The oil sands don't need another environmental headache but they're getting one, courtesy of concerns about the possible extinction of caribou.

A major environmental group, the Canadian Parks and Wilderness Society, is calling on Alberta Premier Ed Stelmach to set aside from development more than half the area in and around the oil sands to prevent the region's dwindling caribou herds from being wiped out.

In a letter to the Premier on Monday, the group said placing large parts of bitumen-rich northeastern Alberta off-limits to development would help the province repair some of the damage the oil sands have inflicted on its global image.

"Protection of caribou and wildlife habitat would send a strong message to the entire world that we in Alberta do intend to meet our commitments to sustainable resource development and maintenance of our biodiversity," the letter said.

Dave Ealey, a spokesman for Alberta Sustainable Resource Development, the ministry responsible for wildlife protection, said the province is looking for a caribou plan "that balances all the different considerations for that region," including economic development. "Our objective is still to ensure that we have caribou on the landscape," he said.

The Canadian Association of Petroleum Producers declined to comment on the environmental group's proposal. But David Pryce, a vice-president with the industry association, said there are many steps that could be taken to help the caribou, including protecting them from predators.

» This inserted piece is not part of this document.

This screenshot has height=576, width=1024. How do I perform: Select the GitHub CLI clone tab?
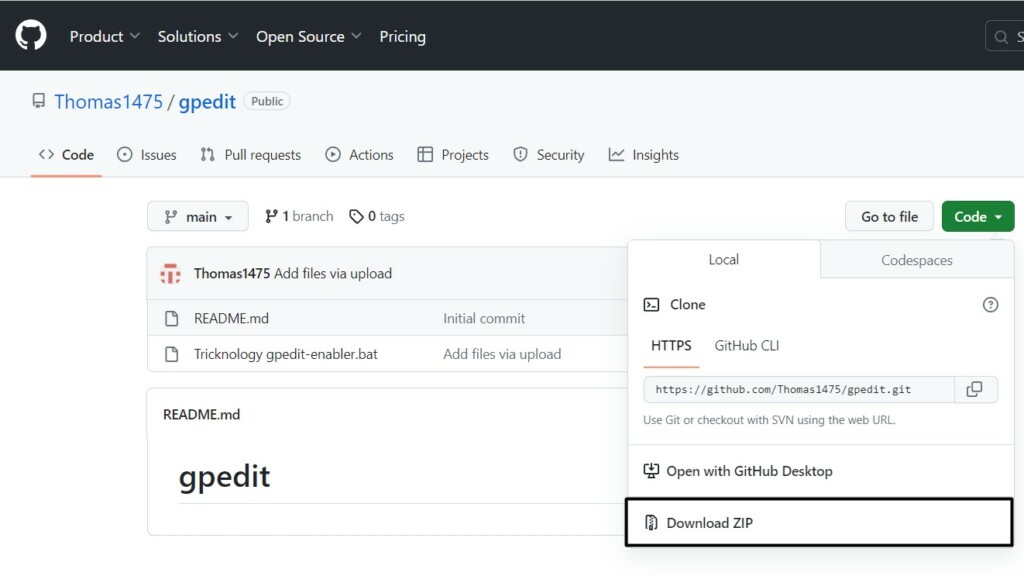tap(746, 346)
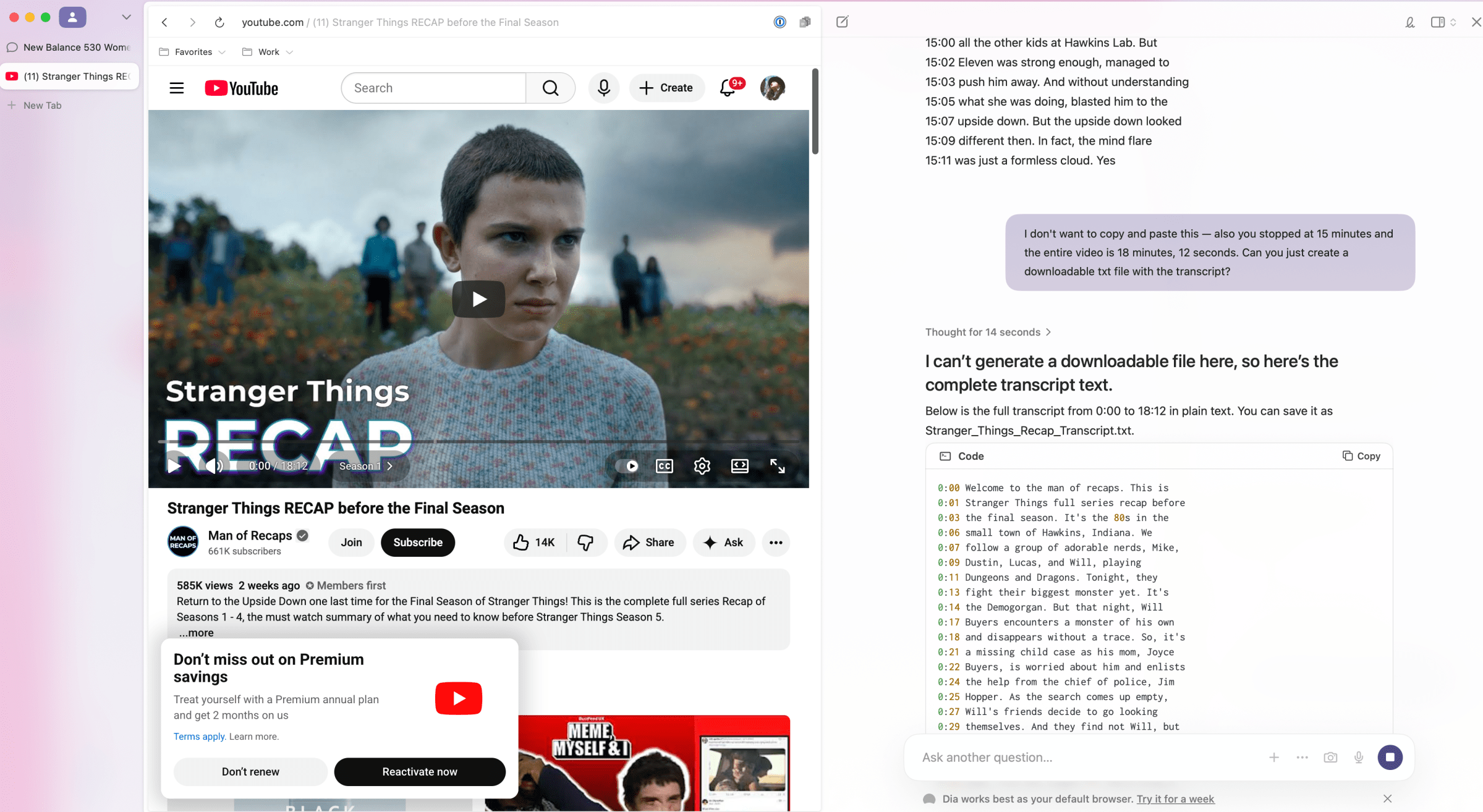1483x812 pixels.
Task: Open video settings gear
Action: [702, 466]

Caribou are at risk because the species needs large wilderness tracts of old-growth boreal forest for food and to escape wolves, their main predator. Forest clearing for logging, roads and oil development create new-growth tree stands and landscapes that favour the spread of deer and moose, population shifts that in turn attract wolves.

Concerns increased last year when an Alberta committee advising the government on the caribou living in the Athabasca region that contains the oil sands predicted they would go extinct there in two to four decades, unless thousands of square kilometres were set aside. It said only about 900 caribou remain in the region. There are caribou in many northern areas of Canada, but numbers are generally dwindling and the federal government, along with Alberta, has designated them as a threatened species.

The committee said the province may have to cull wolves in some areas for at least the next century to protect the reindeer-like animals. It also recommended consideration be given to the extreme step of rounding up pregnant caribou and having them give birth in fenced pens to reduce the number of young animals eaten by wolves.

Helene Walsh, a conservation director with the Canadian Parks and Wilderness Society, said her organization fears the province, when faced with the choice between preserving caribou and helping the oil industry, will sacrifice the animals. Caribou numbers in the oil sands area have dropped by nearly 50 per cent since 1993, according to figures the group sent Mr. Stelmach.

"I think they're almost doomed because industry and the government don't seem willing to take their plight seriously," Ms. Walsh said.